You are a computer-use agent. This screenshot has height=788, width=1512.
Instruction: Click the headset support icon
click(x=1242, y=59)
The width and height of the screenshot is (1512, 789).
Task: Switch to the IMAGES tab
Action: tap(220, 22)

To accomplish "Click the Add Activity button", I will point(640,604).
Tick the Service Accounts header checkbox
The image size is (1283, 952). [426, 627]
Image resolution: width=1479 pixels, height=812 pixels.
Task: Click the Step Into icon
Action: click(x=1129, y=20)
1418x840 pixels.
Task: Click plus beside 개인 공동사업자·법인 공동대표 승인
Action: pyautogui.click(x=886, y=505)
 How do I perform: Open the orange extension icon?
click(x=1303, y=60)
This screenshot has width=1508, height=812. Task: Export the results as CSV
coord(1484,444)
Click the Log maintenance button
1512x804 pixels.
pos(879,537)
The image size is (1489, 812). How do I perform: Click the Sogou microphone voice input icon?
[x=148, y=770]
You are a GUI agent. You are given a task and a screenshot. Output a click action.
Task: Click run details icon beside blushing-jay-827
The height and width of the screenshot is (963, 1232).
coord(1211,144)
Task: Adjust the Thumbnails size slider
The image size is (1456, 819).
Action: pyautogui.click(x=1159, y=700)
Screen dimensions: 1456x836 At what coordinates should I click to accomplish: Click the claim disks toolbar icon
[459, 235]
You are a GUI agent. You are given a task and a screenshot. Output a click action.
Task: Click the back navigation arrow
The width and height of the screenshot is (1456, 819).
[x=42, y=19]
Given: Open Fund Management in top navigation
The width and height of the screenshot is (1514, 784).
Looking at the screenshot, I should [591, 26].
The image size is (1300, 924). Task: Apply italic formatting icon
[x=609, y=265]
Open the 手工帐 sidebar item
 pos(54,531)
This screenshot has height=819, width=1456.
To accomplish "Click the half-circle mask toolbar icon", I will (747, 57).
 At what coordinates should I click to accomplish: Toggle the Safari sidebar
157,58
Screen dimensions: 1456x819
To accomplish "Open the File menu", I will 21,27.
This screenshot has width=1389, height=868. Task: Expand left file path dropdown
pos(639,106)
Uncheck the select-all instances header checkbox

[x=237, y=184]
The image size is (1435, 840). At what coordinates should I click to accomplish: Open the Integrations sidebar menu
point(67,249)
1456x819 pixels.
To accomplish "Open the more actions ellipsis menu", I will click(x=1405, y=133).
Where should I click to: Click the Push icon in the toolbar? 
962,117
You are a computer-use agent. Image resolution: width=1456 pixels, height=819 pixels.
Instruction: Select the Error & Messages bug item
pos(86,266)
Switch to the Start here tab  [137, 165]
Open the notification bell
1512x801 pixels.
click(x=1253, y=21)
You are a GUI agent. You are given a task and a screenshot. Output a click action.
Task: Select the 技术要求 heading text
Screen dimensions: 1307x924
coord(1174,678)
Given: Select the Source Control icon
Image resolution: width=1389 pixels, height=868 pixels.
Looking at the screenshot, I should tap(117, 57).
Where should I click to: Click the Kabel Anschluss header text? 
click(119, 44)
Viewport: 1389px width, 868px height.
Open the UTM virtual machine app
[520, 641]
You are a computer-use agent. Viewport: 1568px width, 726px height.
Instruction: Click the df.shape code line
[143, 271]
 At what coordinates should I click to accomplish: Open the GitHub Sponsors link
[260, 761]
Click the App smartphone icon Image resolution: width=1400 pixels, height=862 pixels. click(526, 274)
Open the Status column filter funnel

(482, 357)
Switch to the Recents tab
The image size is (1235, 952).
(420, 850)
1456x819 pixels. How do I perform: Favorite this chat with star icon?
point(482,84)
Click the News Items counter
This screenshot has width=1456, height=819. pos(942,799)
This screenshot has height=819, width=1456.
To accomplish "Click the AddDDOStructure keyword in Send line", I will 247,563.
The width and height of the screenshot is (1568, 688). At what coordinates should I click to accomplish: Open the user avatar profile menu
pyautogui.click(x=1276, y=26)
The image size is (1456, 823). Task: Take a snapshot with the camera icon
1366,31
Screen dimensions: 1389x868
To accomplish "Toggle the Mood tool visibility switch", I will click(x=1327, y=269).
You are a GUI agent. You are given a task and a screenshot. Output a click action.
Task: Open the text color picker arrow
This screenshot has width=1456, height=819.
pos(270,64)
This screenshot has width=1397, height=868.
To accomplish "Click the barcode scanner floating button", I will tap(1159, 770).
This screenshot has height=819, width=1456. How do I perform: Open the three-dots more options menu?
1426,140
****************************************
Retype the data in full, precisely as given.

WORKED SOLUTION >>
You are a computer-use agent. This screenshot has height=788, width=1512.
Instruction: Click the headset support icon
click(x=1242, y=59)
The width and height of the screenshot is (1512, 789).
Task: Switch to the IMAGES tab
Action: tap(220, 22)

To accomplish "Click the Add Activity button", I will point(640,604).
Tick the Service Accounts header checkbox
The image size is (1283, 952). [426, 627]
Image resolution: width=1479 pixels, height=812 pixels.
Task: Click the Step Into icon
Action: click(x=1129, y=20)
1418x840 pixels.
Task: Click plus beside 개인 공동사업자·법인 공동대표 승인
Action: pyautogui.click(x=886, y=505)
 How do I perform: Open the orange extension icon?
click(x=1303, y=60)
This screenshot has width=1508, height=812. Task: Export the results as CSV
coord(1484,444)
Click the Log maintenance button
1512x804 pixels.
pos(879,537)
The image size is (1489, 812). How do I perform: Click the Sogou microphone voice input icon?
[x=148, y=770]
You are a GUI agent. You are given a task and a screenshot. Output a click action.
Task: Click run details icon beside blushing-jay-827
The height and width of the screenshot is (963, 1232).
coord(1211,144)
Task: Adjust the Thumbnails size slider
The image size is (1456, 819).
Action: pyautogui.click(x=1159, y=700)
Screen dimensions: 1456x836 At what coordinates should I click to accomplish: Click the claim disks toolbar icon
[459, 235]
You are a GUI agent. You are given a task and a screenshot. Output a click action.
Task: Click the back navigation arrow
The width and height of the screenshot is (1456, 819).
[x=42, y=19]
Given: Open Fund Management in top navigation
The width and height of the screenshot is (1514, 784).
Looking at the screenshot, I should [591, 26].
The image size is (1300, 924). Task: Apply italic formatting icon
[x=609, y=265]
Open the 手工帐 sidebar item
 pos(54,531)
This screenshot has height=819, width=1456.
To accomplish "Click the half-circle mask toolbar icon", I will (747, 57).
 At what coordinates should I click to accomplish: Toggle the Safari sidebar
157,58
Screen dimensions: 1456x819
To accomplish "Open the File menu", I will 21,27.
This screenshot has width=1389, height=868. Task: Expand left file path dropdown
pos(639,106)
Uncheck the select-all instances header checkbox

[x=237, y=184]
The image size is (1435, 840). At what coordinates should I click to accomplish: Open the Integrations sidebar menu
point(67,249)
1456x819 pixels.
To accomplish "Open the more actions ellipsis menu", I will click(x=1405, y=133).
Where should I click to: Click the Push icon in the toolbar? 
962,117
You are a computer-use agent. Image resolution: width=1456 pixels, height=819 pixels.
Instruction: Select the Error & Messages bug item
pos(86,266)
Switch to the Start here tab  [137, 165]
Open the notification bell
1512x801 pixels.
click(x=1253, y=21)
You are a GUI agent. You are given a task and a screenshot. Output a click action.
Task: Select the 技术要求 heading text
Screen dimensions: 1307x924
coord(1174,678)
Given: Select the Source Control icon
Image resolution: width=1389 pixels, height=868 pixels.
Looking at the screenshot, I should tap(117, 57).
Where should I click to: Click the Kabel Anschluss header text? 
click(119, 44)
Viewport: 1389px width, 868px height.
Open the UTM virtual machine app
[520, 641]
You are a computer-use agent. Viewport: 1568px width, 726px height.
Instruction: Click the df.shape code line
[143, 271]
 At what coordinates should I click to accomplish: Open the GitHub Sponsors link
[260, 761]
Click the App smartphone icon Image resolution: width=1400 pixels, height=862 pixels. click(526, 274)
Open the Status column filter funnel

(482, 357)
Switch to the Recents tab
The image size is (1235, 952).
(420, 850)
1456x819 pixels. How do I perform: Favorite this chat with star icon?
point(482,84)
Click the News Items counter
This screenshot has width=1456, height=819. pos(942,799)
This screenshot has height=819, width=1456.
To accomplish "Click the AddDDOStructure keyword in Send line", I will 247,563.
The width and height of the screenshot is (1568, 688). At what coordinates should I click to accomplish: Open the user avatar profile menu
pyautogui.click(x=1276, y=26)
The image size is (1456, 823). Task: Take a snapshot with the camera icon
1366,31
Screen dimensions: 1389x868
To accomplish "Toggle the Mood tool visibility switch", I will click(x=1327, y=269).
You are a GUI agent. You are given a task and a screenshot. Output a click action.
Task: Open the text color picker arrow
This screenshot has width=1456, height=819.
pos(270,64)
This screenshot has width=1397, height=868.
To accomplish "Click the barcode scanner floating button", I will tap(1159, 770).
This screenshot has height=819, width=1456. How do I perform: Open the three-dots more options menu?
1426,140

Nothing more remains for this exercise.